Our beautiful trees? Over the railing.
When they found paintings, they critiqued them first.
“This is pretty enough to clean your nasty ass with,” a guard snickered.
Or they pretended to be one of us.
“Look at my beautiful painting! I used my dick to paint it.”
If we tried to reason with them, they mocked us.
“Why?” They laughed. “No!” they screamed like they were children. “Can’t you see that I’m an artist?”
When I described Adayfi’s anecdote to a friend, she pointed out that it’s partly a story about criticism. Guards parody critical judgment as they destroy painstakingly made works, and the critics’ safe remove is reinscribed once they’re challenged. They simply abandon the pretense of criteria. Writing about the works in Remaking the Exceptional is not easy: we have neither the analytical nor political vocabulary to account for paintings that, like their painters, were always in danger. They risked damage whenever they were made, saved, or mailed.
Transit marks many of the works in the show. APPROVED BY US FORCES AUG 29 2016 proclaims a loud stamp on Qasim’s sculpture. What, I wonder, was approved? And what does it mean to have your work permanently branded by the very authority that locks you away, as a condition of its circulation and display? But if the show constantly reminds us that art can leave prison even when artists can’t, there are haunting moments when art gets stuck in limbo, too. Empty frames captioned with text and QR codes are reminders that neither Sabri al-Qurashi—a talented painter who directly confronts the subject matter of incarceration—nor his pictures could be transported to Chicago from Kazakhstan, where he now lives as a condition of his release from Guantánamo. As the curators put it, their inability to get the paintings “only reiterates the oppressively restrictive types of ‘freedoms’ that are offered to those like al-Qurashi, after being released from extralegal sites like Guantánamo.”

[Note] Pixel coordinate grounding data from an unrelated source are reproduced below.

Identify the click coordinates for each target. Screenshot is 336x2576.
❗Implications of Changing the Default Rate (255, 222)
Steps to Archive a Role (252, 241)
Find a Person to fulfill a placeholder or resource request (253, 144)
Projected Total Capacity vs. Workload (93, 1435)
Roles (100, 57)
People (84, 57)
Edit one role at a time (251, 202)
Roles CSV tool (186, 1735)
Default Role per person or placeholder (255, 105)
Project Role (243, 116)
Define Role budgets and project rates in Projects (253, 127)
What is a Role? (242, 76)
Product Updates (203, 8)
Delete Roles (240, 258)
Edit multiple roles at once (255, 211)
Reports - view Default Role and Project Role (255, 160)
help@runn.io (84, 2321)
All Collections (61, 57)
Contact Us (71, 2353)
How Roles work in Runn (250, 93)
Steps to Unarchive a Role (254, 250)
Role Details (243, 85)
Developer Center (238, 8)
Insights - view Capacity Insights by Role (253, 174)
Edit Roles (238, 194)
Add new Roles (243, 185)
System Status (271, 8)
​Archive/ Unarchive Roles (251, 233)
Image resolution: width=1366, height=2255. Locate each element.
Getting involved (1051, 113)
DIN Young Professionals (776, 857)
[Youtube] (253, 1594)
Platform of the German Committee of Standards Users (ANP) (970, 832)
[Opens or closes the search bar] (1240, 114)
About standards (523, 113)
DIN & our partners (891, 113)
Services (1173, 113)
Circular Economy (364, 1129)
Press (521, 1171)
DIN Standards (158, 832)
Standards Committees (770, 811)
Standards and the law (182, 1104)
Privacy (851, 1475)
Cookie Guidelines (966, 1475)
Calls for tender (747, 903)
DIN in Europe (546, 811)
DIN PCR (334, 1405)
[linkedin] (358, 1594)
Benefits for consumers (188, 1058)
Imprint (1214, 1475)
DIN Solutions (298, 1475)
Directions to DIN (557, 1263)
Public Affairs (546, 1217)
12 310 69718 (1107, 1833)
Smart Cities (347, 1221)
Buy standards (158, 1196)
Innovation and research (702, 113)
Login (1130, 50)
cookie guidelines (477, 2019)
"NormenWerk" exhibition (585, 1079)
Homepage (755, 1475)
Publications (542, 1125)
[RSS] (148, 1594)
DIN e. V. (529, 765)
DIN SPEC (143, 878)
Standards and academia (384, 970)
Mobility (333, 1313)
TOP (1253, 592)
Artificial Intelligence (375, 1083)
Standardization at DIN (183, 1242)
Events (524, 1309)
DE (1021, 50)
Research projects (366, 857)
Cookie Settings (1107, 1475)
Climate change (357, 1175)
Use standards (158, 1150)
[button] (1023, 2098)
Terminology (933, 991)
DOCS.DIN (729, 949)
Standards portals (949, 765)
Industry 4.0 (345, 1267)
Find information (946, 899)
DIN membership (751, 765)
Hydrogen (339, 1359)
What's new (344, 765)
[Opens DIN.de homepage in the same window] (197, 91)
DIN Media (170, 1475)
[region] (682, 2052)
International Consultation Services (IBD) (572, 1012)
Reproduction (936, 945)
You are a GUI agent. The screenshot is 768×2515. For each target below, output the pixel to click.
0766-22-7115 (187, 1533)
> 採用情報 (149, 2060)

There’s an existential urgency to Remaking the Exceptional. Many of the artists remain incarcerated at Guantánamo, the promises of two presidents notwithstanding, or are still held by the Illinois Department of Corrections. But the show is also an argument for art’s place in an expansive activist project that would seek to redress local and global wrongs through reparations. A large hanging banner displays the landmark 2015 reparations ordinance proposed by the Chicago City Council for survivors of police torture, an ordinance passed with some revisions by the Chicago City Council partly through the organizing efforts of artists. Its counterpart is a banner inscribed with a speculative reparations bill for torture survivors at Guantánamo, demanding items such as the camp’s closure and vocational training for those affected by the site’s physical and psychological violence. Adayfi’s point that, in Guantánamo, “we made things we weren’t allowed to have or even to see” eloquently states what art can offer activists: visions and ways of making worlds yet to come.
Of course, many of the promises made by Chicago’s reparations ordinance are still unfulfilled. Funding has yet to appear for a monument to the ravages of police torture. Hanging fabric portraits (2021) crafted by Dorothy Burge punctuate the show, each depicting a torture survivor who remains in carceral custody. Looming overhead, backed by brilliant patterns, they’re reminders of the work still to do and the consequences of its delay.